くるみの化石(Junglans cinerea)
鮮新世の地層より採取したもの。
オランダ産。
宮澤賢治がイギリス海岸と命名し、「銀河鐵道の夜」において、プリオシン海岸と呼んだその場所で、カムパネルラやジョバンニがひろった、くるみの実。
それは、百二十万年ほど前の地層から掘りだされた、くるみの化石だった。
彼らは、白い岩(鮮新世の凝灰岩層の露出したところ)のそばにあつまって、たくさんのくるみの実を掘りだしている人たちの姿を見つける。
子どものころ、ここを読んだときには、からす貝のような、漆の黒さを連想していたが、実際はもっと燥いた手ざわりのものだった。
なにも知らなければ、地中から運よく掘りだしたとしても、化石とは気づかず、ただの炭化した木屑(きくず)と思ってしまいそうだ。
くるみの舟のなかで、「小さな人」が眠っている。
精霊のゆりかごか、それとも……
舟には、水に浮かべて大切なものを運ぶというほかに、うつわの意味もある。
旅のみやげを、昔の人は、「つと」と云った。
だいじに包んでおくもの。
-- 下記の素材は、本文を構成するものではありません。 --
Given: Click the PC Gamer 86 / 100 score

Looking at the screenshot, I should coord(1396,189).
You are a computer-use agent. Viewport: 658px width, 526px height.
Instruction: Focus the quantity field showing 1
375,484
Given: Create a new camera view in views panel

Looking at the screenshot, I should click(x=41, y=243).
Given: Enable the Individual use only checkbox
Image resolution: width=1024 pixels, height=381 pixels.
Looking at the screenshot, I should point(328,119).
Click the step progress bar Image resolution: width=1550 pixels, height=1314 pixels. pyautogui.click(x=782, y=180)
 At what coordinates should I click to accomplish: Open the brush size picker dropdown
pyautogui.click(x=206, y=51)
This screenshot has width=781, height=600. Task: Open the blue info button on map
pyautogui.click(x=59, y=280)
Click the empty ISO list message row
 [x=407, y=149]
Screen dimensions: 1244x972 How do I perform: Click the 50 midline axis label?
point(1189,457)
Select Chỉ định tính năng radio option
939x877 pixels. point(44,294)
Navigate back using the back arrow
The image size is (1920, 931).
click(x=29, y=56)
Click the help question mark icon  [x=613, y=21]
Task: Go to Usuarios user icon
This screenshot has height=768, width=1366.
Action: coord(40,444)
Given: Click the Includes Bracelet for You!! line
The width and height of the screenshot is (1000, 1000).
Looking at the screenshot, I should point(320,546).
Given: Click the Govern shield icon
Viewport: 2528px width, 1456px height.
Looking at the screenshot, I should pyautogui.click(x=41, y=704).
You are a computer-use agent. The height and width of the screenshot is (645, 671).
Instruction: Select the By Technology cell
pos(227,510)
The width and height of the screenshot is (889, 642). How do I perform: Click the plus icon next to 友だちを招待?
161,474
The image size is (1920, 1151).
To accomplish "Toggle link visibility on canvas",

つつむ、と同じ語源だ。
いにしえの人々にとって、
衣のなかに、果物(くだもの)を包むことには呪術的な意図があった(魂ふり)。
舟は、「はこ」でもある。
はこのうち、円いものに筥の字を、方形に筺の字をあてる。
運ぶこと、包むことに、もっと神聖な意味と慎み(これも同源)があった時代のなごりである。